**Things to do**
1. Translate this sentence from the Ethan O'Brien profile into Spanish: "O'Brien attended high school at Eastside Catholic in Washington state."
2. Write the next part of the Ethan O'Brien profile, picking up after its final sentence.

**Text section**
++++++
Ethan O'Brien

Personal information
- Date of birth: 24 January 2001 (age 25)
- Place of birth: Dublin, Ireland
- Height: 1.83 m (6 ft 0 in)
- Position: Midfielder

Team information
- Current team: Drogheda United
- Number: 8

Youth career
- Seattle Sounders Academy
- Columbus Crew Academy

College career
- Years: Team / Apps / (Gls)
- 2019–2023: Notre Dame Fighting Irish / 46 / (3)

Senior career*
- Years: Team / Apps / (Gls)
- 2024: Indy Eleven / 3 / (0)
- 2024: → Huntsville City (loan) / 15 / (1)
- 2025: Huntsville City / 26 / (2)
- 2025: Nashville / 0 / (0)
- 2026–: Drogheda United / 12 / (0)

= Ethan O'Brien =

Irish footballer

Ethan O'Brien (born 24 January 2001) is an Irish professional footballer who plays as a midfielder for League of Ireland Premier Division club Drogheda United. His previous clubs are Indy Eleven, Huntsville City and Nashville.

==Early life==
Born in Dublin, Ireland, O'Brien and his family moved to the Bellevue, Washington in the United States when he was two years old due to a change in his father's job. O'Brien's father is Irish and his mother, Nicole, is German. O'Brien has four brothers; Aran represented Santa Clara University and Josh played for the University of Washington. O'Brien attended high school at Eastside Catholic in Washington state.

==Career==
===Early career===
O'Brien came through the Seattle Sounders Academy and helped the club's U15 team to win the Youdan Cup and fourth-place finish at Cayman Airways Invitational, before joining the Columbus Crew Academy where he led them to the quarterfinals of National Development Academy Playoffs. He is a graduate of the University of Notre Dame having joined in 2019 and scored 2 goals in 46 appearances for the Notre Dame Fighting Irish, captaining the team in his final year in 2023.

===Indy Eleven===
On 4 March 2024, O'Brien signed for USL Championship club Indy Eleven. On 16 March 2024, he made his debut in senior football, in a 2–1 win away to Memphis 901. Having made just 4 appearances in the opening 3 months of the season he was loaned out to gain experience.
++++++
**Material provided**

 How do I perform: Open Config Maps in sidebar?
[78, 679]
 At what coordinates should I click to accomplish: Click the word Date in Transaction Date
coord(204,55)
++++++
**Answers per task**
1. O'Brien asistió a la escuela secundaria en Eastside Catholic, en el estado de Washington.

2.
===Huntsville City===
On 31 May 2024, O'Brien was loaned out to MLS Next Pro club Huntsville City for the rest of the season. On 1 June 2024, he made his debut for the club in a 4–1 win away to Carolina Core. After impressing during his loan spell, he was signed on a permanent basis ahead of the 2025 season. He made a total of 42 appearances during his year and a half with the club, scoring 3 goals.

===Nashville===
With Huntsville City a nursery club of Major League Soccer club Nashville, he was called up to Nashville several times in 2025 and made his debut on 21 May 2025 in a 3–2 win away to Orlando City in the U.S. Open Cup.

===Drogheda United===
On 2 December 2025, he returned to his birth country by signing for League of Ireland Premier Division club Drogheda United.

==Personal life==
His brother Josh O'Brien is also a professional footballer, with the pair playing together at Indy Eleven in 2024.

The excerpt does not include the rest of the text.